• **Supplied records**
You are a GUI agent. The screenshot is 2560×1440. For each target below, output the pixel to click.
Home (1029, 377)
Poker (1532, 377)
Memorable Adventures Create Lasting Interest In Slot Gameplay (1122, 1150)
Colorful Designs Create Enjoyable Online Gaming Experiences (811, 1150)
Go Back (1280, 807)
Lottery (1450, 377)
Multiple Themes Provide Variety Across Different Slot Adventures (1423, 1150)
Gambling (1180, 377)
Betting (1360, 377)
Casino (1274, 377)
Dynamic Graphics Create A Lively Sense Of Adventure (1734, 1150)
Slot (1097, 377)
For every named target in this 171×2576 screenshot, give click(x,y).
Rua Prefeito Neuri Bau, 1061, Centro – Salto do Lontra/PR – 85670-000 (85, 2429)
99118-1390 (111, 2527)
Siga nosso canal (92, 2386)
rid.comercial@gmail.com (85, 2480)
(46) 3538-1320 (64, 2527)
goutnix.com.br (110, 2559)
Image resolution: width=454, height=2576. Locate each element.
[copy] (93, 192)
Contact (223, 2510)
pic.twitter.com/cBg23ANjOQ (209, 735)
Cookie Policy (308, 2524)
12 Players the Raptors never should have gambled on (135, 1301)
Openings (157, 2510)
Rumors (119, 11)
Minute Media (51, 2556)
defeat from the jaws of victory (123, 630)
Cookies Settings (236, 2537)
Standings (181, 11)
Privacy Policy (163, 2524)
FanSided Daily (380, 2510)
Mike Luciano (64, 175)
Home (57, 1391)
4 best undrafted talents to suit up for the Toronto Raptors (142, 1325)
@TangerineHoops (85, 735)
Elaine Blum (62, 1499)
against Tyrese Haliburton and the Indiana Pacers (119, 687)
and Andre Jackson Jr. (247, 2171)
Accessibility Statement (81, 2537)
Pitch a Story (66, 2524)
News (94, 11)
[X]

• **What is required**
Copy out the material above in full so that every line matches the original.

• **Task output**
You are a GUI agent. The screenshot is 2560×1440. For each target below, output the pixel to click.
Home (1029, 377)
Poker (1532, 377)
Memorable Adventures Create Lasting Interest In Slot Gameplay (1122, 1150)
Colorful Designs Create Enjoyable Online Gaming Experiences (811, 1150)
Go Back (1280, 807)
Lottery (1450, 377)
Multiple Themes Provide Variety Across Different Slot Adventures (1423, 1150)
Gambling (1180, 377)
Betting (1360, 377)
Casino (1274, 377)
Dynamic Graphics Create A Lively Sense Of Adventure (1734, 1150)
Slot (1097, 377)
For every named target in this 171×2576 screenshot, give click(x,y).
Rua Prefeito Neuri Bau, 1061, Centro – Salto do Lontra/PR – 85670-000 (85, 2429)
99118-1390 (111, 2527)
Siga nosso canal (92, 2386)
rid.comercial@gmail.com (85, 2480)
(46) 3538-1320 (64, 2527)
goutnix.com.br (110, 2559)
Image resolution: width=454, height=2576. Locate each element.
[copy] (93, 192)
Contact (223, 2510)
pic.twitter.com/cBg23ANjOQ (209, 735)
Cookie Policy (308, 2524)
12 Players the Raptors never should have gambled on (135, 1301)
Openings (157, 2510)
Rumors (119, 11)
Minute Media (51, 2556)
defeat from the jaws of victory (123, 630)
Cookies Settings (236, 2537)
Standings (181, 11)
Privacy Policy (163, 2524)
FanSided Daily (380, 2510)
Mike Luciano (64, 175)
Home (57, 1391)
4 best undrafted talents to suit up for the Toronto Raptors (142, 1325)
@TangerineHoops (85, 735)
Elaine Blum (62, 1499)
against Tyrese Haliburton and the Indiana Pacers (119, 687)
and Andre Jackson Jr. (247, 2171)
Accessibility Statement (81, 2537)
Pitch a Story (66, 2524)
News (94, 11)
[X]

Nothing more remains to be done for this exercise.